Enhancing Vision-Language Model Reliability with Uncertainty-Guided Dropout Decoding

Conference: NeurIPS 2025 arXiv: 2412.06474 Code: https://github.com/kigb/DropoutDecoding Area: Multimodal VLM Keywords: VLM hallucination, uncertainty quantification, visual token dropout, epistemic uncertainty, ensemble decoding

TL;DR

This paper proposes Dropout Decoding — a training-free inference-time method that projects visual tokens into the text space to quantify their epistemic uncertainty, selectively masks high-uncertainty visual tokens, and aggregates multiple masked decoding results via majority voting to substantially reduce object hallucinations in LVLMs.

Background & Motivation

Severity of LVLM Hallucinations: Large vision-language models (LVLMs) have demonstrated strong capabilities in image captioning, visual question answering, and related tasks, yet they frequently produce hallucinations — generating descriptions inconsistent with image content. Object hallucination in particular poses a serious credibility barrier for real-world deployment. Such hallucinations often stem from the model misinterpreting certain visual tokens, incorrectly mapping specific visual patch information to non-existent objects or erroneous attributes.

Limitations of Prior Work: Training-time approaches (e.g., task-specific fine-tuning, RLHF) require substantial computational resources and generalize poorly to new tasks.
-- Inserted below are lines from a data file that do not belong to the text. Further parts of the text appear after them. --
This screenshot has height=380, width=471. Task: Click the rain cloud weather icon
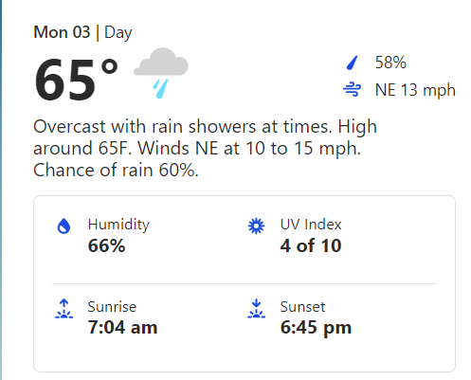[161, 73]
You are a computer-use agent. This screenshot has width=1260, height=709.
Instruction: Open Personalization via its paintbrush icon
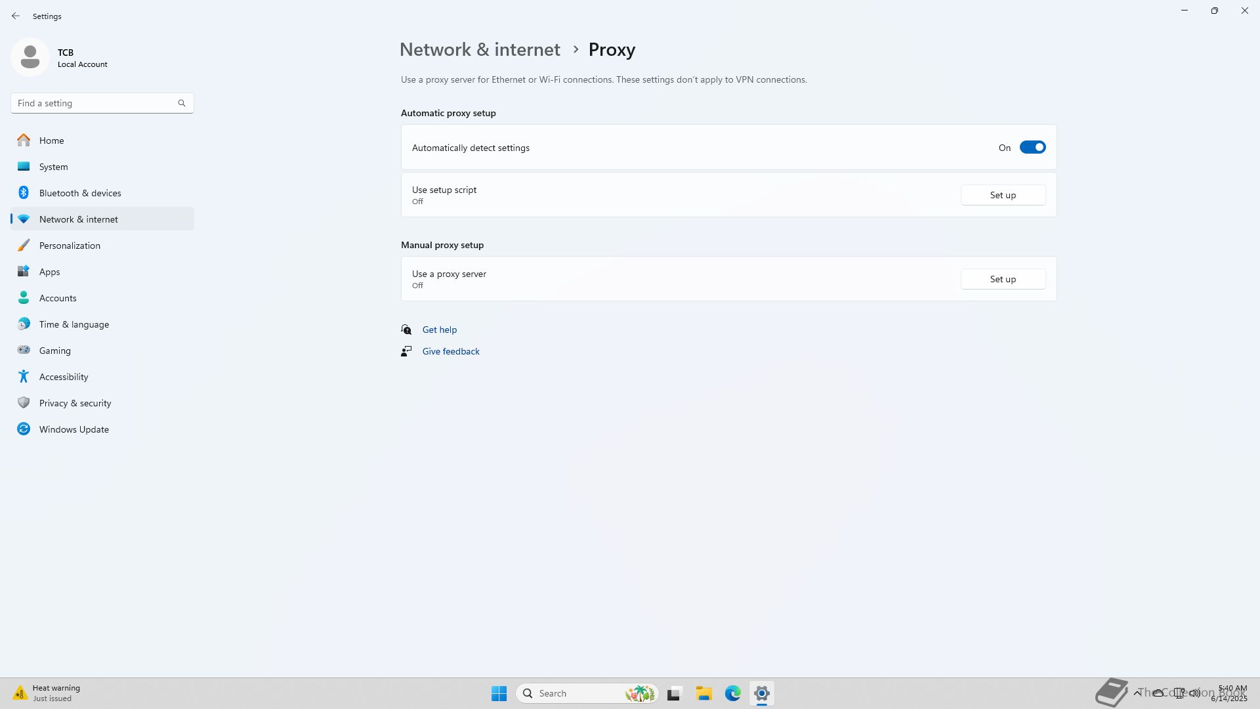[x=24, y=246]
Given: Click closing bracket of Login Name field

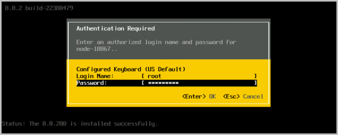Looking at the screenshot, I should (x=255, y=76).

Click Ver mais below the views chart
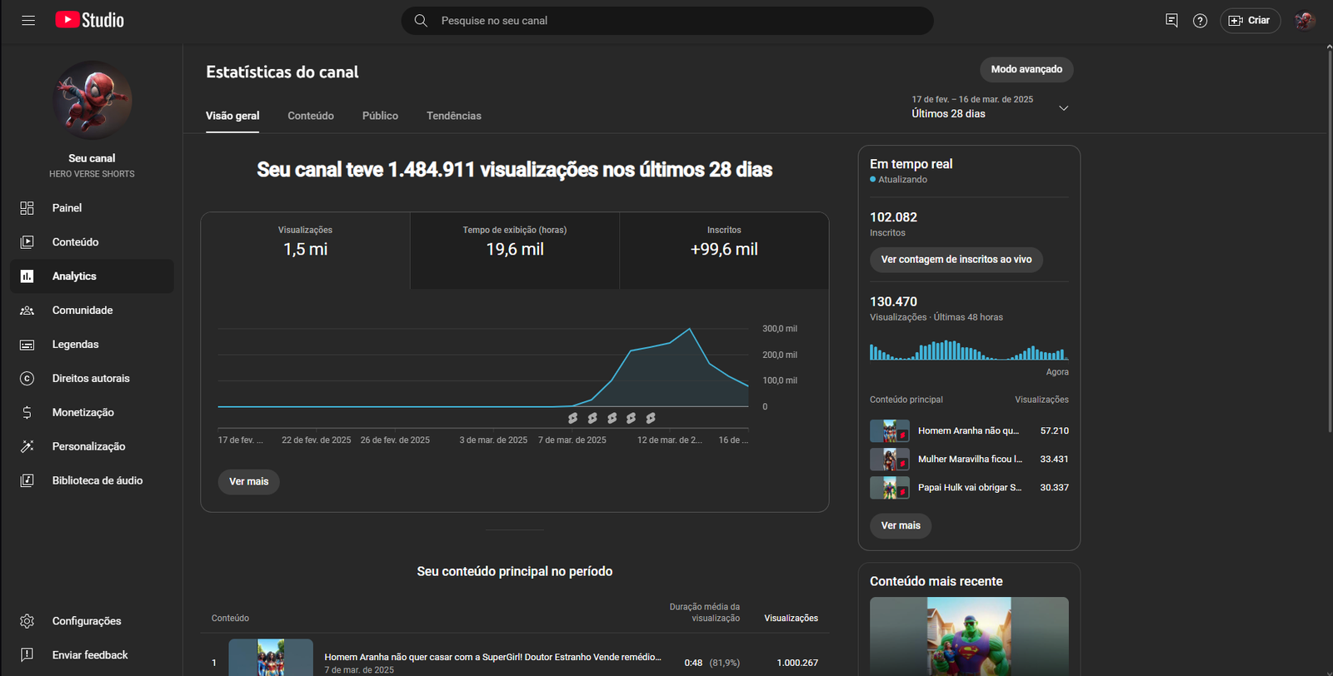coord(248,481)
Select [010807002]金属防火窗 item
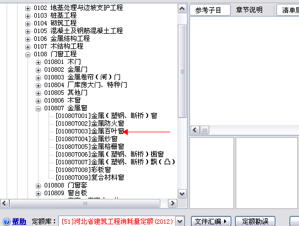The width and height of the screenshot is (299, 226). pos(90,123)
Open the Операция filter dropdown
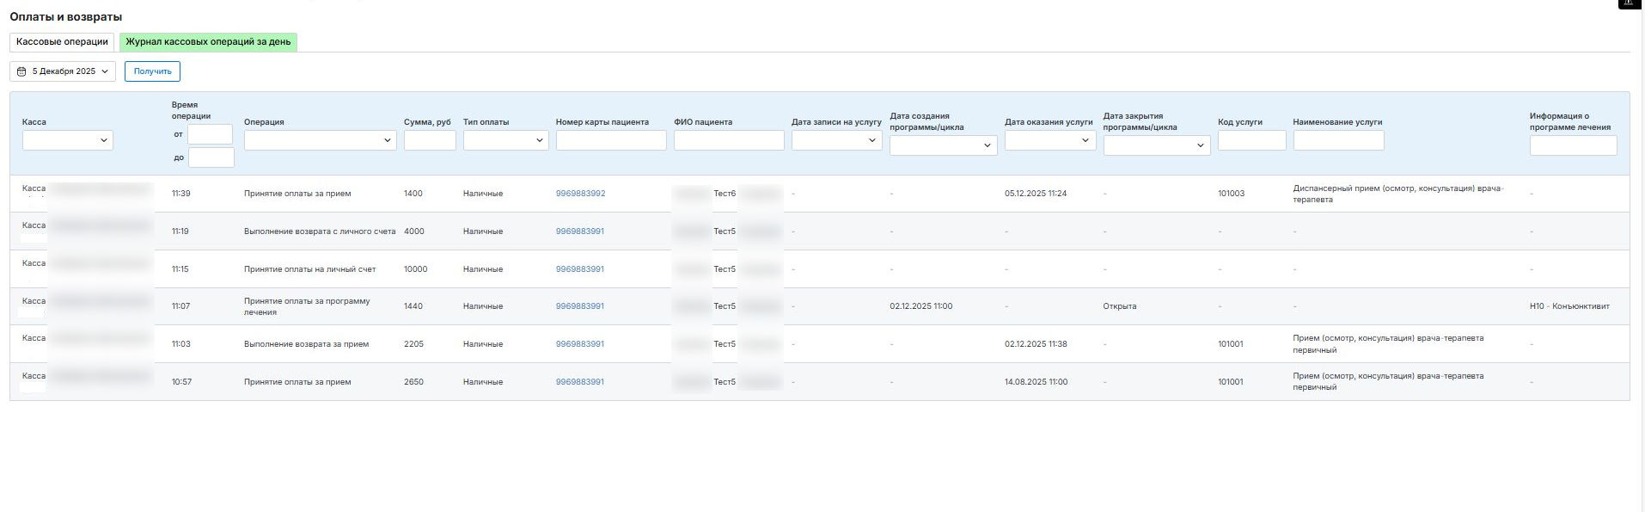Image resolution: width=1645 pixels, height=512 pixels. [x=320, y=140]
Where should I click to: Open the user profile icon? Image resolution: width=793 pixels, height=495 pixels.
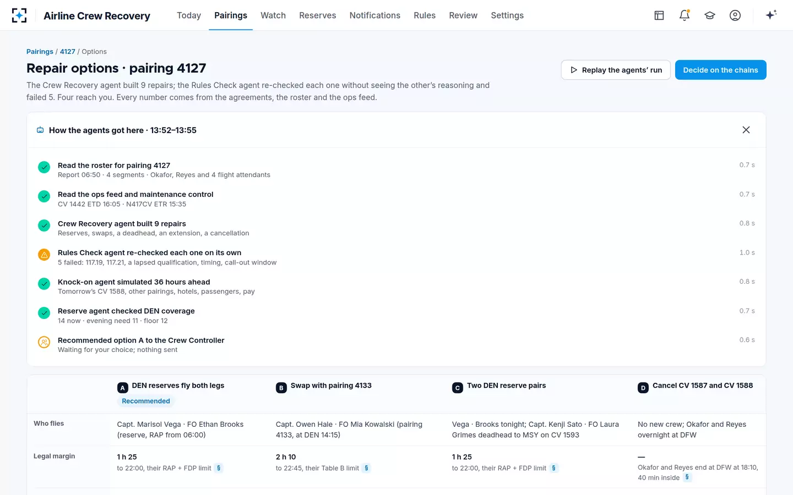point(735,15)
Inference-time approaches (e.g., OPERA modifying beam search, VCD using contrastive decoding) are largely heuristic and lack a principled measure of which visual tokens are unreliable. More fundamentally, these methods do not directly answer a core question: among hundreds to thousands of visual tokens, which carry reliable information and which are uncertain or prone to misinterpretation?

Transferring the Dropout Idea: Traditional dropout applies random masking to model parameters during training to prevent overfitting, but applying parameter-level dropout to pretrained LVLMs is infeasible. The authors propose transferring the core idea of dropout from parameter space to input token space — selectively masking visual input tokens at inference time to reduce over-reliance on noisy visual tokens by introducing stochasticity into the decoding context.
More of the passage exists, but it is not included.